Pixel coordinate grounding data
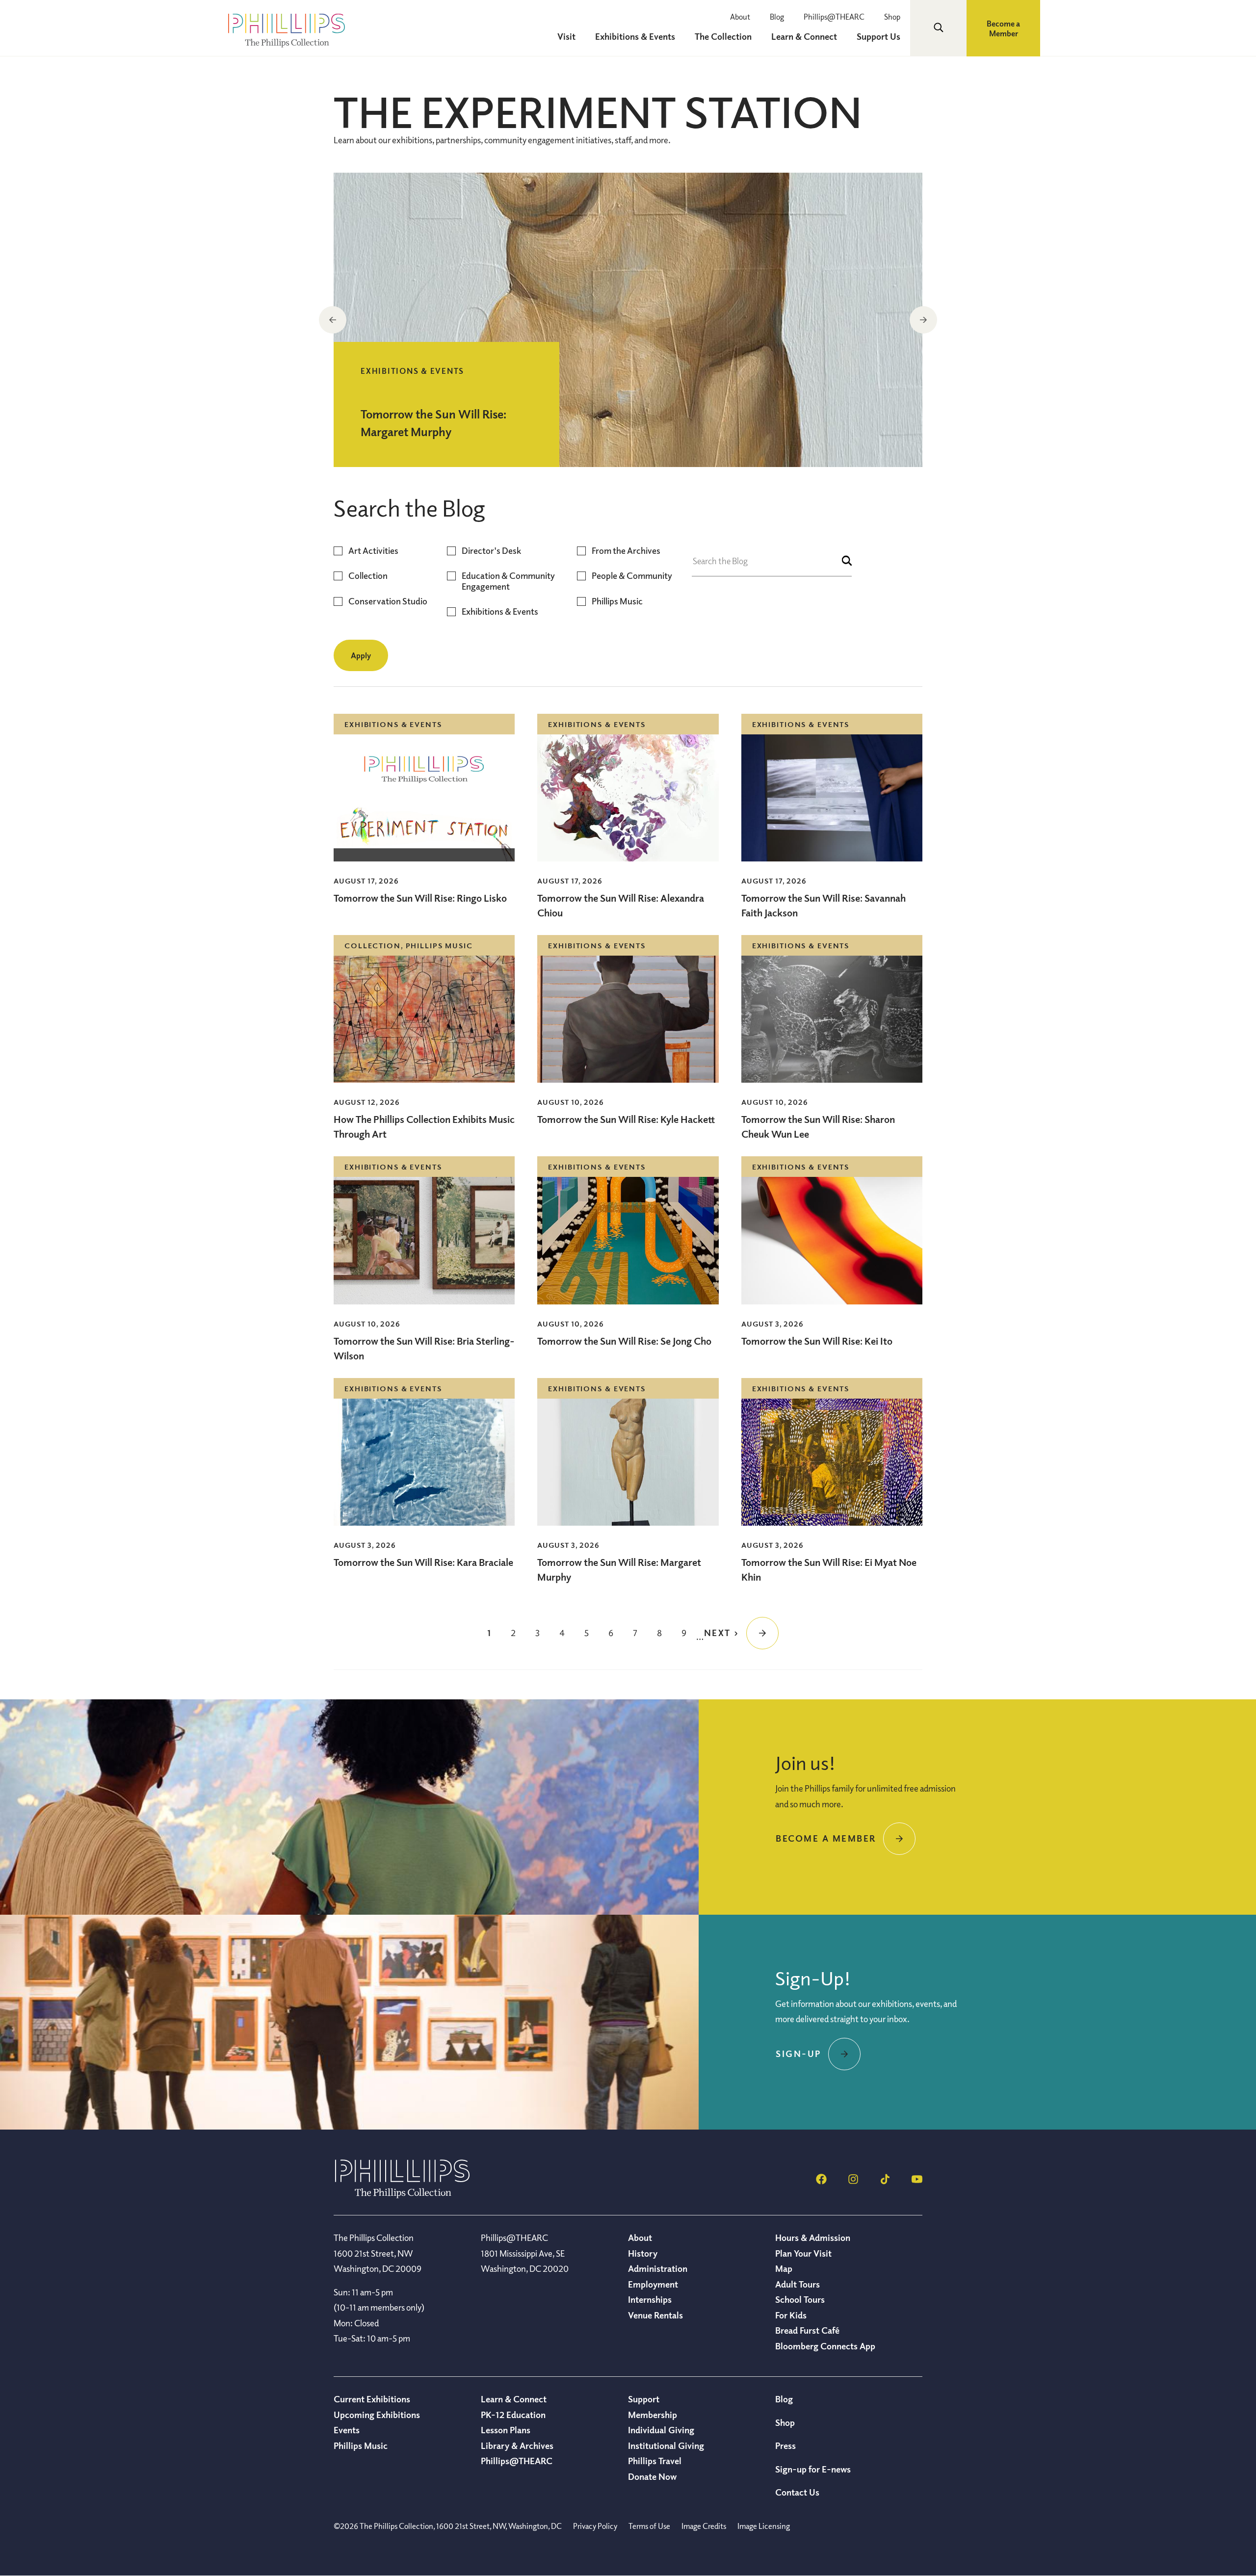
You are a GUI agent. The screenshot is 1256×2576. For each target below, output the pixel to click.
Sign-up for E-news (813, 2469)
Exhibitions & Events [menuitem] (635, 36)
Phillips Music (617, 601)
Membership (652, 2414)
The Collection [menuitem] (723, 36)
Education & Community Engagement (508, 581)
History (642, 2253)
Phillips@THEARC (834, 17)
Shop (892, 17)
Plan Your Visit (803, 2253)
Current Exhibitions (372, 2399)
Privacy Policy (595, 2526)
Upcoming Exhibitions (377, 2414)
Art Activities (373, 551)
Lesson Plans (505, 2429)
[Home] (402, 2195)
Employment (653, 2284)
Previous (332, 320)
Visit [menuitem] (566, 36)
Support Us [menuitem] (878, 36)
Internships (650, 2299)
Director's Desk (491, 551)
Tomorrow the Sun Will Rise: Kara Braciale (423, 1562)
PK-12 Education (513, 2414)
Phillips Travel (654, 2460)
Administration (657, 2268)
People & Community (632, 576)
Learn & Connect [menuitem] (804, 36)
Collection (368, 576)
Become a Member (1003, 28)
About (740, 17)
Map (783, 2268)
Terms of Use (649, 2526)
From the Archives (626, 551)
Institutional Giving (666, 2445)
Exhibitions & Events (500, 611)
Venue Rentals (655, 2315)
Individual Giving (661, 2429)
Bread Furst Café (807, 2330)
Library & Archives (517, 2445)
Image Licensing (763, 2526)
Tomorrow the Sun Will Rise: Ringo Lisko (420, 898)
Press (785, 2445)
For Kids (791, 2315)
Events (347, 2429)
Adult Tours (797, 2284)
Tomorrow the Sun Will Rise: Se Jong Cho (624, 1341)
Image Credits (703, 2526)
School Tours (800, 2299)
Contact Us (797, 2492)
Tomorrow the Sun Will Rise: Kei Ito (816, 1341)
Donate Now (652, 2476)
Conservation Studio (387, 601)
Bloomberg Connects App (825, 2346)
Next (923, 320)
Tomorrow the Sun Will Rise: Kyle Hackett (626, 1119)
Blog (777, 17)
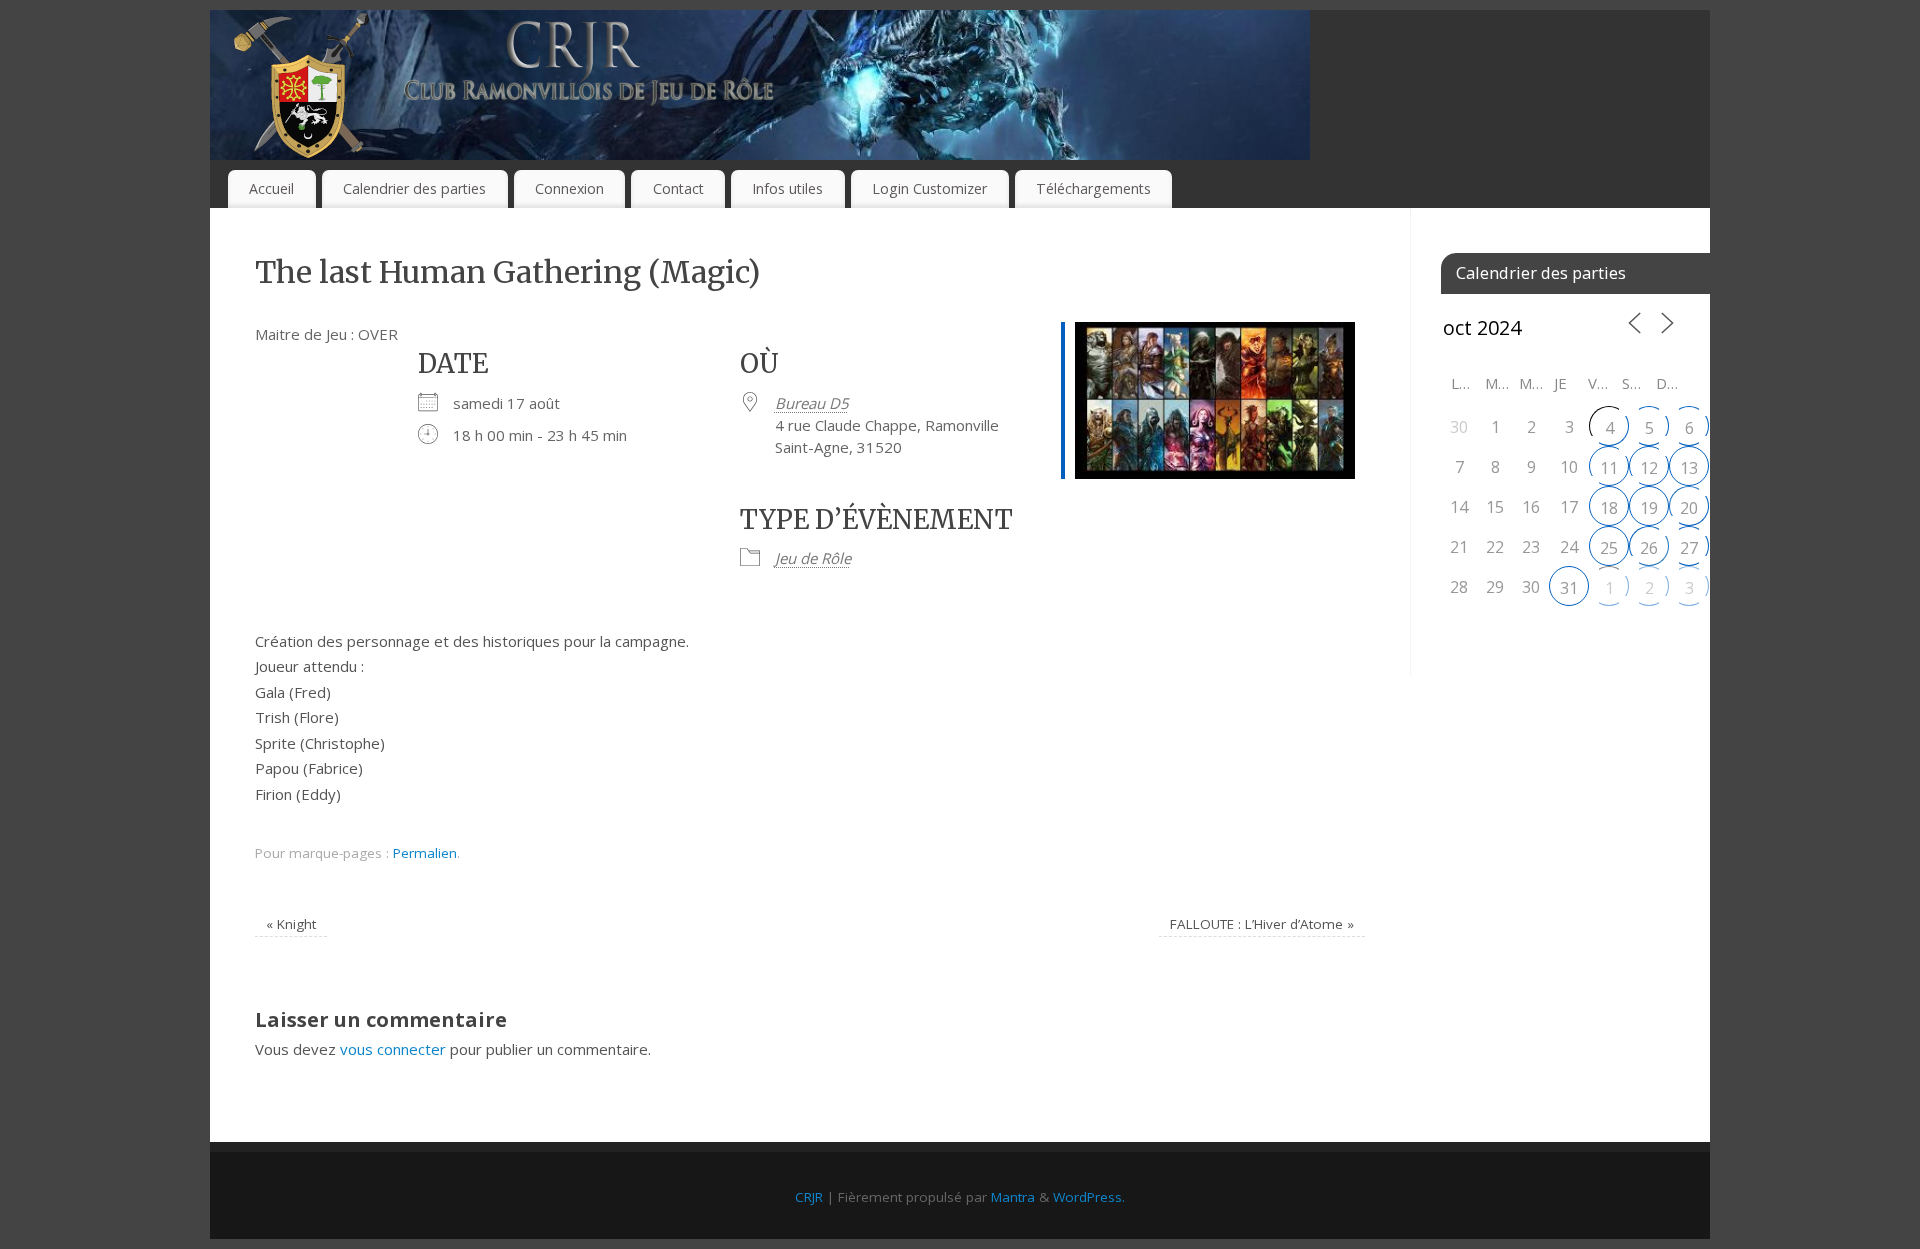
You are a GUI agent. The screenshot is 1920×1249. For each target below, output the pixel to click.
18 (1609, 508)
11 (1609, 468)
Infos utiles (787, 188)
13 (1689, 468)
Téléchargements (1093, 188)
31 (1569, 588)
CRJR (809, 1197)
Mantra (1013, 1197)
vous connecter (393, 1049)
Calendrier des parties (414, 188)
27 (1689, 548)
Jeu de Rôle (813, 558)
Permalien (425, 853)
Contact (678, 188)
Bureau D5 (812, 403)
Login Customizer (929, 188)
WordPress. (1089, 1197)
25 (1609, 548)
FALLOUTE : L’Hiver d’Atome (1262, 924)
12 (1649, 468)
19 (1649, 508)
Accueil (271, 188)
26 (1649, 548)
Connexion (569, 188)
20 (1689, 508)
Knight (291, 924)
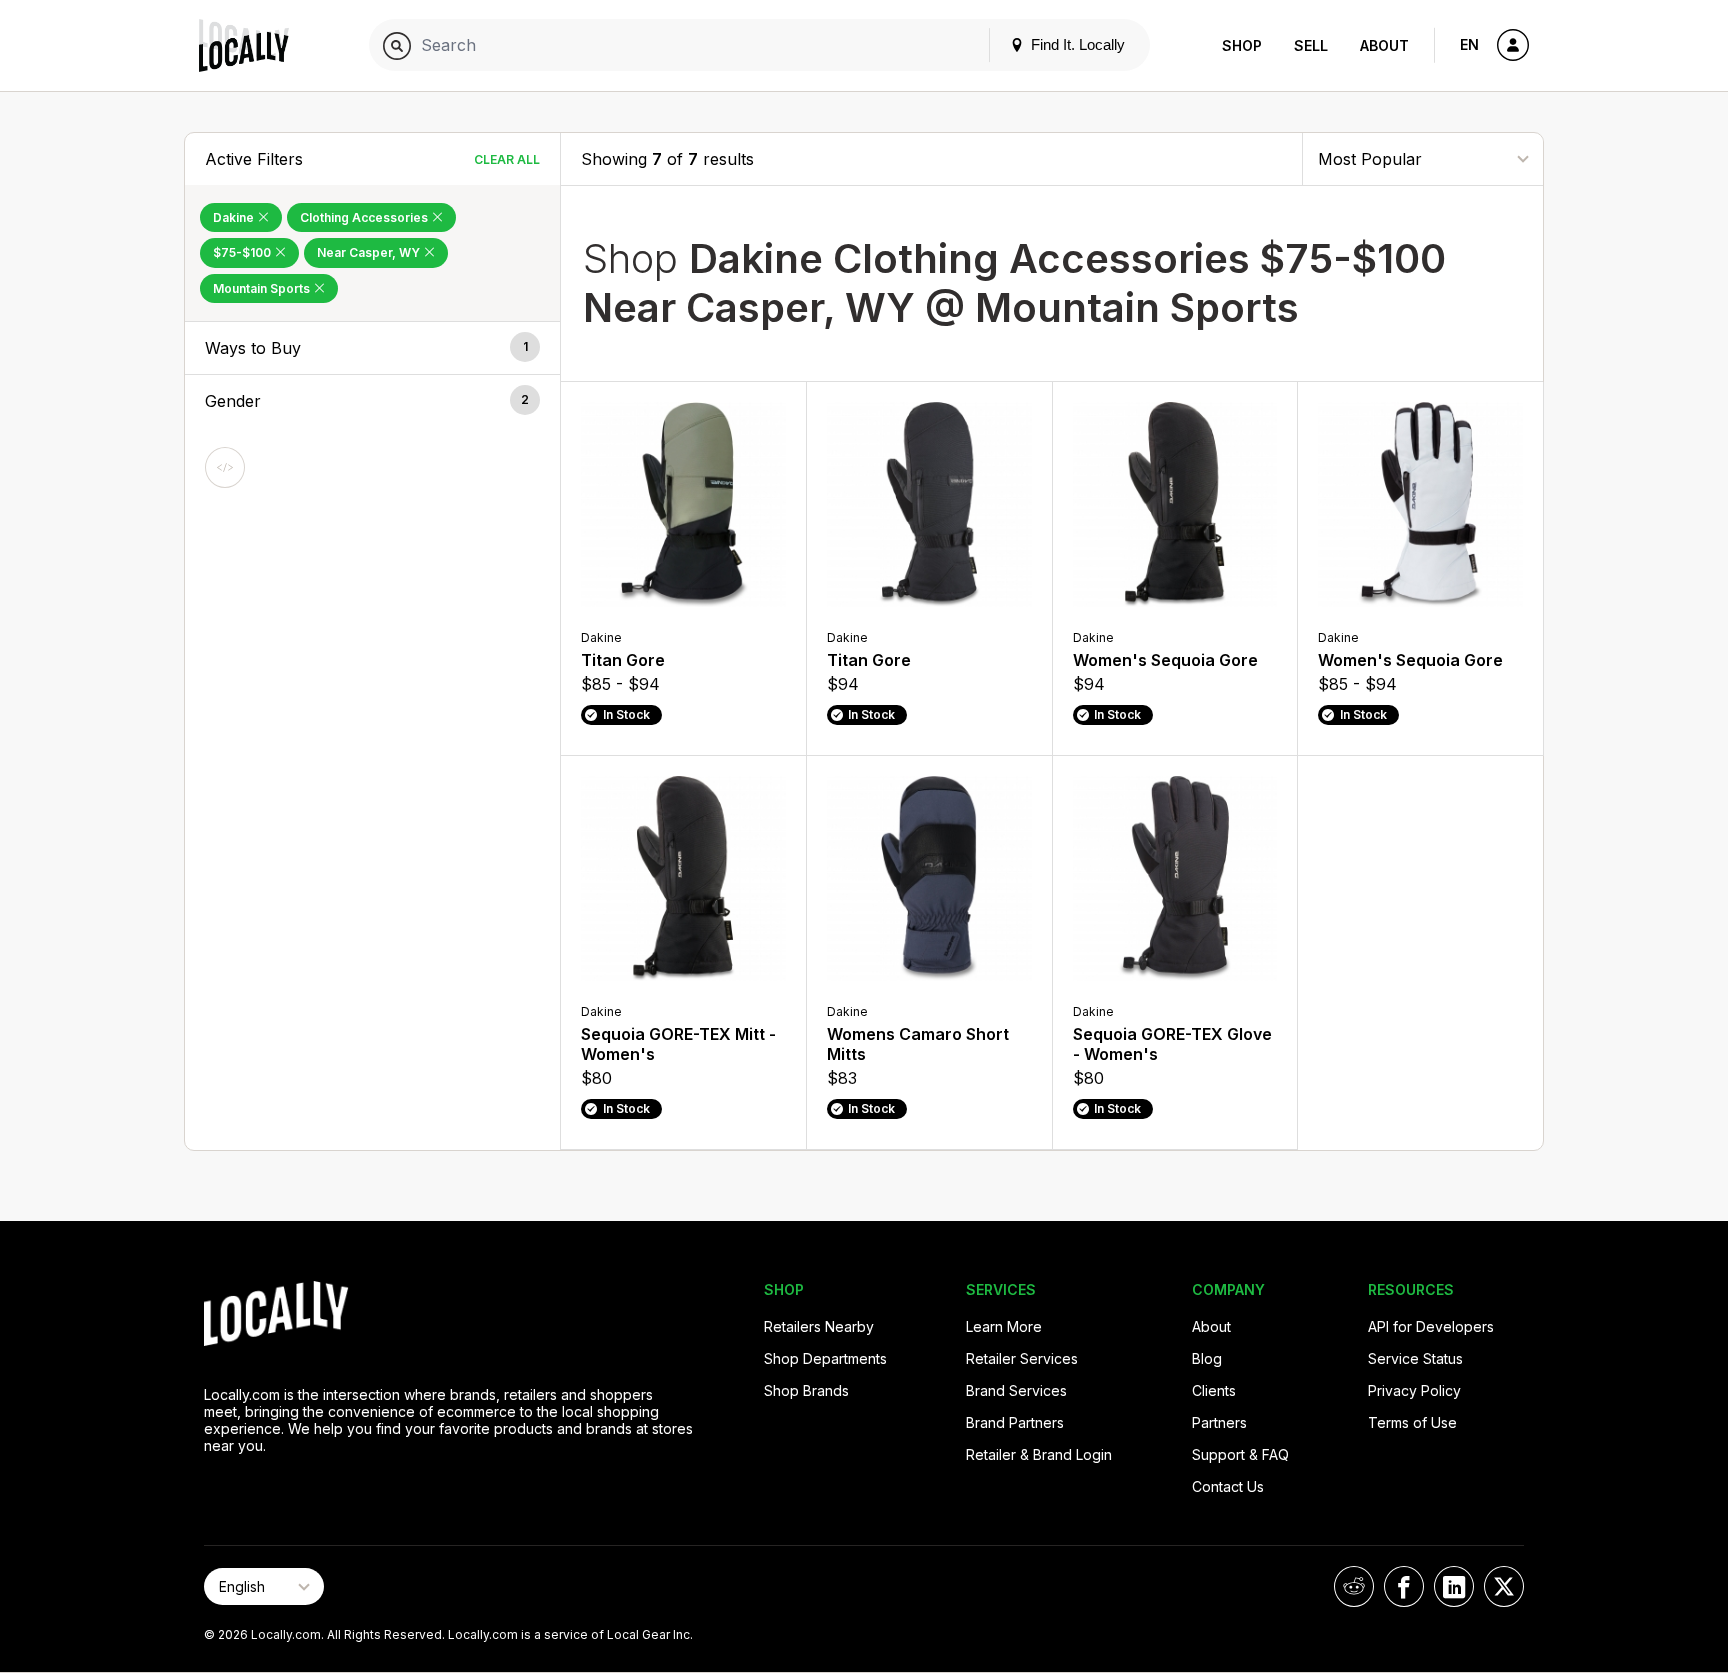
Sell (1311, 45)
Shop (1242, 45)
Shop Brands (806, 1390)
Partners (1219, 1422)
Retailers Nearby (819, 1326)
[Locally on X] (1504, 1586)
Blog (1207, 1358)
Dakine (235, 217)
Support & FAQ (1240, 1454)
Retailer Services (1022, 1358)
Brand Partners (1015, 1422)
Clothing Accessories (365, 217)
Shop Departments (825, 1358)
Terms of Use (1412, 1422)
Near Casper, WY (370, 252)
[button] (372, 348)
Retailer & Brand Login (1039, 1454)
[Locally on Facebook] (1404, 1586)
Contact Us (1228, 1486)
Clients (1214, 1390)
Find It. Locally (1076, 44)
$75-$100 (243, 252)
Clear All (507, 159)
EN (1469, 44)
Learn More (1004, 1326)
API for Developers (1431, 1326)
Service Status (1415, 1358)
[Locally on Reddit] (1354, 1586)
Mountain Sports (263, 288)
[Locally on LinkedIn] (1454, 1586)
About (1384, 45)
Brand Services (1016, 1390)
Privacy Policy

(WHAT THE EXERCISE ASKS) Write out again exactly the lines that run from the one holding "API for Developers (1431, 1326)" through the last line of the data; omit all other lines.

(SOLUTION TO THE PROBLEM)
API for Developers (1431, 1326)
Service Status (1415, 1358)
[Locally on Reddit] (1354, 1586)
Mountain Sports (263, 288)
[Locally on LinkedIn] (1454, 1586)
About (1384, 45)
Brand Services (1016, 1390)
Privacy Policy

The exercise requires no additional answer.